L'amour naturel, c'est-à-dire l'amour déchu, échauffe le sang, excite les nerfs et suscite la rêverie ; l'amour saint refroidit le sang, calme l'âme et le corps, attire l'homme intérieur vers le silence de la prière et le plonge dans le ravissement par l'humilité et les délices spirituels. Beaucoup d'ascètes, ayant pris l'amour naturel pour l'amour divin, ont excité leur sang et aussi leurs rêveries. L'état d'excitation passait très facilement à un état de frénésie. Beaucoup prenaient ceux qui étaient dans un état d'excitation et de frénésie pour des personnes remplies de grâce et de sainteté, alors qu'ils étaient en fait de malheureuses victimes de l'illusion de soi.


Il y a eu beaucoup d'ascètes de ce genre dans la juridiction ecclésiastique occidentale (romaine) depuis qu'elle est tombée dans l'hérésie (en 1054), dans laquelle les propriétés divines sont blasphématoirement attribuées à un homme, et la vénération qui est due et appropriée à Dieu seul est donnée à un homme. Beaucoup de ces ascètes ont écrit des livres à partir de leur état d'excitation dans lequel l'auto-illusion frénétique leur semblait être l'amour divin, dans lequel leur imagination désordonnée leur peignait une multitude de visions qui flattaient leur amour-propre et leur orgueil.

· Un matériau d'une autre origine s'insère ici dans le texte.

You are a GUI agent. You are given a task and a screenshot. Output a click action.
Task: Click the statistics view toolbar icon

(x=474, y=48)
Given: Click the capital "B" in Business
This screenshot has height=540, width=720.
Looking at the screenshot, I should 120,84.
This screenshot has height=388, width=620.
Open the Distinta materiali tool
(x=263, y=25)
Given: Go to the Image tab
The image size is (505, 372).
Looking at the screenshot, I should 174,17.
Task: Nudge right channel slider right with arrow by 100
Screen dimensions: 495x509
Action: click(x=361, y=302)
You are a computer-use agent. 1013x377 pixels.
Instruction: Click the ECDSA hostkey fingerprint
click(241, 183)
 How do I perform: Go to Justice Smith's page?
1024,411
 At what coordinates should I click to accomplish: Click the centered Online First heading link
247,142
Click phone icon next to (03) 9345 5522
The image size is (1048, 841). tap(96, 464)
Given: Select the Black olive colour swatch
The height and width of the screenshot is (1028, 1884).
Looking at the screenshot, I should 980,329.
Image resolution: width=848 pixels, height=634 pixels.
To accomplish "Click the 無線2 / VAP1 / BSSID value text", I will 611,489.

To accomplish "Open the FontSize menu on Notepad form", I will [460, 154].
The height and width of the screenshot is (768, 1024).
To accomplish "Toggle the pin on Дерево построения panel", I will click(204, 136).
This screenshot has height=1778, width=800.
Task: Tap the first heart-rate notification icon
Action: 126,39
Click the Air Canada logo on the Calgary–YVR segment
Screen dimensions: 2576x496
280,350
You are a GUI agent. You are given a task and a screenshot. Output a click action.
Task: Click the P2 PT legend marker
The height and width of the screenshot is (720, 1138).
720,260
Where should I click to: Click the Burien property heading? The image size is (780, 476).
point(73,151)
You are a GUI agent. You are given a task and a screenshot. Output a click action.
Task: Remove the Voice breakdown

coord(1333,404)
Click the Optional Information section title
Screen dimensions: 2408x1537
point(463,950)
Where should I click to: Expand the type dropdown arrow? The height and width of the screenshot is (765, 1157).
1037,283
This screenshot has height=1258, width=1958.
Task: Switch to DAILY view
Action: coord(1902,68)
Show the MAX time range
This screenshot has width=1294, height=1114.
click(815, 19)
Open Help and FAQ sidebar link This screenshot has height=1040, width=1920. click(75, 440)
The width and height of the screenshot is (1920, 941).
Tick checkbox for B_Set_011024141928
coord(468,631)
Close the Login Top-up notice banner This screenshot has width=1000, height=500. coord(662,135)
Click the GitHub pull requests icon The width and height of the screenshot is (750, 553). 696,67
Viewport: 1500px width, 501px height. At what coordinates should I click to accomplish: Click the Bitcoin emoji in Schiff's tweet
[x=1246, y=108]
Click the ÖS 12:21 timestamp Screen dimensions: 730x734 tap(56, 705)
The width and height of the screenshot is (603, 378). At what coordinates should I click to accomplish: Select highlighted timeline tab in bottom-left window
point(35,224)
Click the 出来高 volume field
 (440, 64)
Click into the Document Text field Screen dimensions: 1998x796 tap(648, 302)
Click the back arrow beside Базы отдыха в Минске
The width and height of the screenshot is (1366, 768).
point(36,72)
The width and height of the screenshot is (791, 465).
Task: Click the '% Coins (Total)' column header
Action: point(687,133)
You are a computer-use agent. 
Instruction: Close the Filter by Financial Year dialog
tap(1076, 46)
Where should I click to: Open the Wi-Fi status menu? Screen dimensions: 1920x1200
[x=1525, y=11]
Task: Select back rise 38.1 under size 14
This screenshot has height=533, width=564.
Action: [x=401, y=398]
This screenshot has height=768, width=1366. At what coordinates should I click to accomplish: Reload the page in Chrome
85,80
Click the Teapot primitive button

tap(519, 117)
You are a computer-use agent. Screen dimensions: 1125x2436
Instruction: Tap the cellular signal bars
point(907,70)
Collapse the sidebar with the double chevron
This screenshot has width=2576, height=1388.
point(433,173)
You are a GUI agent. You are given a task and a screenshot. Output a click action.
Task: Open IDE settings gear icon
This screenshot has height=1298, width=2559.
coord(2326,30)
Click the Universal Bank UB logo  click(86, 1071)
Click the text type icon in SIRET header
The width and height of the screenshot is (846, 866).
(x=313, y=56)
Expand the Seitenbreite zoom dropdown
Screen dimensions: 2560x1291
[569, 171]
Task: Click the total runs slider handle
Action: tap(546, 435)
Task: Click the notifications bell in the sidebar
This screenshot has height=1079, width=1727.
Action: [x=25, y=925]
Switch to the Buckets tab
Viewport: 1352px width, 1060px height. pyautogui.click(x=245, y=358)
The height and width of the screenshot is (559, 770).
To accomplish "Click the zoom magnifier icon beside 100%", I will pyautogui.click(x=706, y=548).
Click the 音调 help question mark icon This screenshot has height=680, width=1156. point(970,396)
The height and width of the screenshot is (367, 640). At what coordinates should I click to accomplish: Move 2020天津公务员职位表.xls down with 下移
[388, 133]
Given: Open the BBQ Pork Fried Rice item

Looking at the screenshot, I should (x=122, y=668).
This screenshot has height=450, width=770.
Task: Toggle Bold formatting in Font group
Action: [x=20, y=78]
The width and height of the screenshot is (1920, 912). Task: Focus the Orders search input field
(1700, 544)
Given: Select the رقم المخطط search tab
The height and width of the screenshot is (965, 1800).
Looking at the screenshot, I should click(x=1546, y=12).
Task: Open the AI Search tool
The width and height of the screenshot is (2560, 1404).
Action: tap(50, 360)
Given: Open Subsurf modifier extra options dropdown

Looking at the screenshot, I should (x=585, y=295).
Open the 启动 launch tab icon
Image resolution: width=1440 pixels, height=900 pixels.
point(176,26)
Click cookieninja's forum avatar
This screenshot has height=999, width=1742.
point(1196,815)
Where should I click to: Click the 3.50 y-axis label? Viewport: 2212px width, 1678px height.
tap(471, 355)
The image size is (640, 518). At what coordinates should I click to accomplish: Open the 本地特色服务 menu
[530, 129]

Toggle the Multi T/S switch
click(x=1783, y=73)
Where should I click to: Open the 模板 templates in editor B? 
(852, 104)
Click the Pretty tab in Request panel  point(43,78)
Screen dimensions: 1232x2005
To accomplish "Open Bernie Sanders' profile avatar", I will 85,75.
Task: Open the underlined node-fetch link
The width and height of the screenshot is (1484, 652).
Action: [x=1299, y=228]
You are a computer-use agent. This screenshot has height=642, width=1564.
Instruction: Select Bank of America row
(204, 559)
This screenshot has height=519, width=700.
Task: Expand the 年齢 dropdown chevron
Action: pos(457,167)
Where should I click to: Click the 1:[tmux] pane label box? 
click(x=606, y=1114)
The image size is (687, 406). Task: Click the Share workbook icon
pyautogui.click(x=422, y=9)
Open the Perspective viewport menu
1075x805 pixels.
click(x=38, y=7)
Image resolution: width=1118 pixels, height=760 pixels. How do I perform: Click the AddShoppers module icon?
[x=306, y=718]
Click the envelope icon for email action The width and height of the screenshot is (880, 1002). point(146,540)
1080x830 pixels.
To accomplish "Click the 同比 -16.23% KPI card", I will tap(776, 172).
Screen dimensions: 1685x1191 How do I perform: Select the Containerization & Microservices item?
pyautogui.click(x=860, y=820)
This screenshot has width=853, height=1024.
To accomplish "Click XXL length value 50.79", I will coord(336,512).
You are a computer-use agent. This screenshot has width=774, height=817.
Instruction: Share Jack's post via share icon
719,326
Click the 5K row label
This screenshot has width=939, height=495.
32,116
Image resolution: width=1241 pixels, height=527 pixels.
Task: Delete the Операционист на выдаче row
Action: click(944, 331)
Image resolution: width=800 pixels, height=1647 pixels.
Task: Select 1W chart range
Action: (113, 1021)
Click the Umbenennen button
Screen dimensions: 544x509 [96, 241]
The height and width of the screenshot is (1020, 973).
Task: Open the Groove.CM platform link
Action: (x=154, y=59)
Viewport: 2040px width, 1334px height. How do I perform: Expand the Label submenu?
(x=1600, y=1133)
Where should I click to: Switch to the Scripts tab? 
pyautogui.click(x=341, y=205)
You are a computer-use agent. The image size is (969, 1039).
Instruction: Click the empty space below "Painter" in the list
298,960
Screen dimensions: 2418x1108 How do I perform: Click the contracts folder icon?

Fils de l'Église Orthodoxe ! Fuyez la lecture de tels livres, évitez de suivre les préceptes de ceux qui s'illusionnent eux-mêmes. Guidé par l'Évangile et les saints Pères de la vraie Église, élève-toi avec humilité à la hauteur spirituelle de l'amour divin, en accomplissant en actes les commandements du Christ.


Sachez fermement que l'amour pour Dieu est le don le plus élevé de l'Esprit Saint, et que l'homme ne peut que se préparer, par la pureté et l'humilité, à recevoir ce grand don, par lequel l'esprit, le coeur et le corps sont transformés.


C'est en vain que l'on travaille, c'est stérile et nuisible que l'on cherche à découvrir prématurément en soi des dons spirituels élevés : Dieu miséricordieux les donne en son temps, à ceux qui accomplissent avec constance, patience et humilité les commandements de l'Évangile. Amen.